Screenshot grounding data

____

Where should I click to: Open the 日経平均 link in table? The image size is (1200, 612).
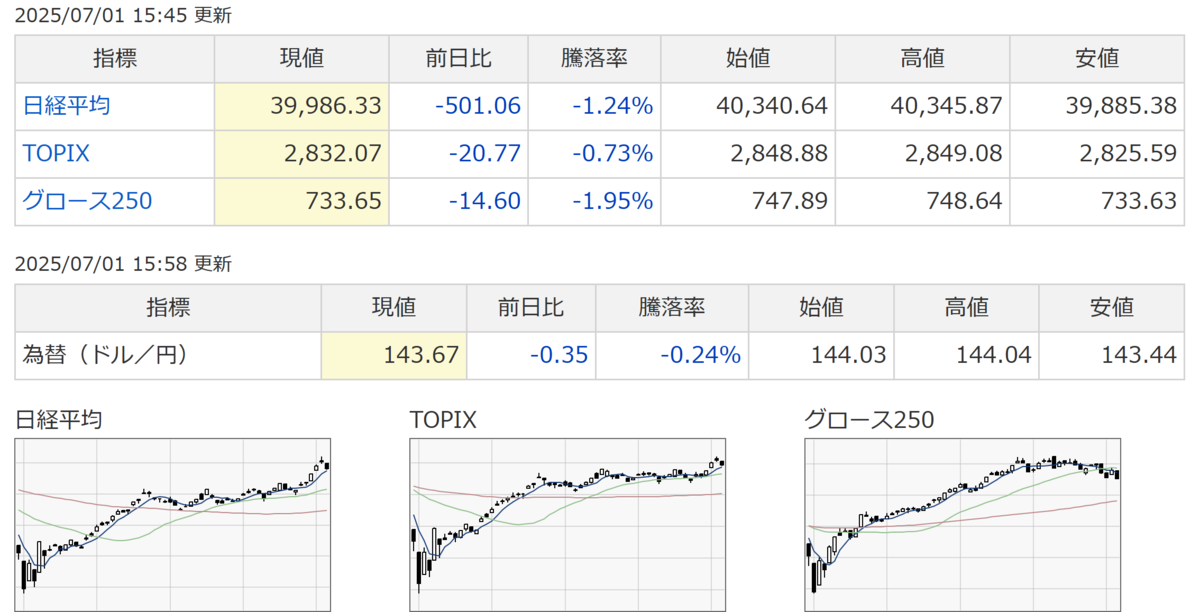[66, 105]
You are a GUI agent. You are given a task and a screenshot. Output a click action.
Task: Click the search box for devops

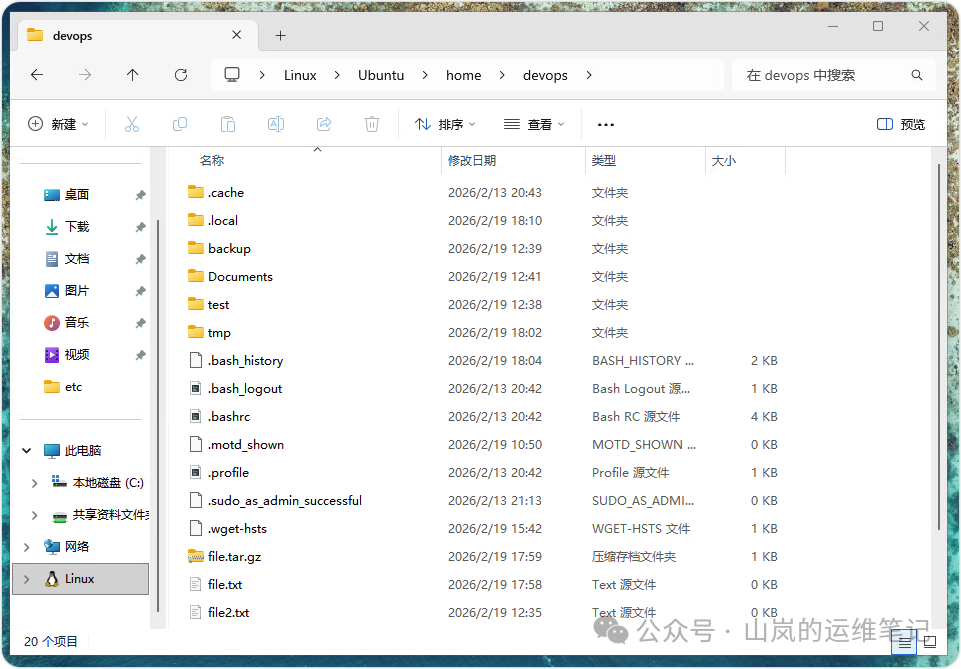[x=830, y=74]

____

*Exercise directions*: All records must be output exactly as they are, except for the pictures, which are left out.

*Answer*:
Where should I click to: Open the 日経平均 link in table? The image size is (1200, 612).
[66, 105]
You are a GUI agent. You are given a task and a screenshot. Output a click action.
Task: Click the search box for devops

[x=830, y=74]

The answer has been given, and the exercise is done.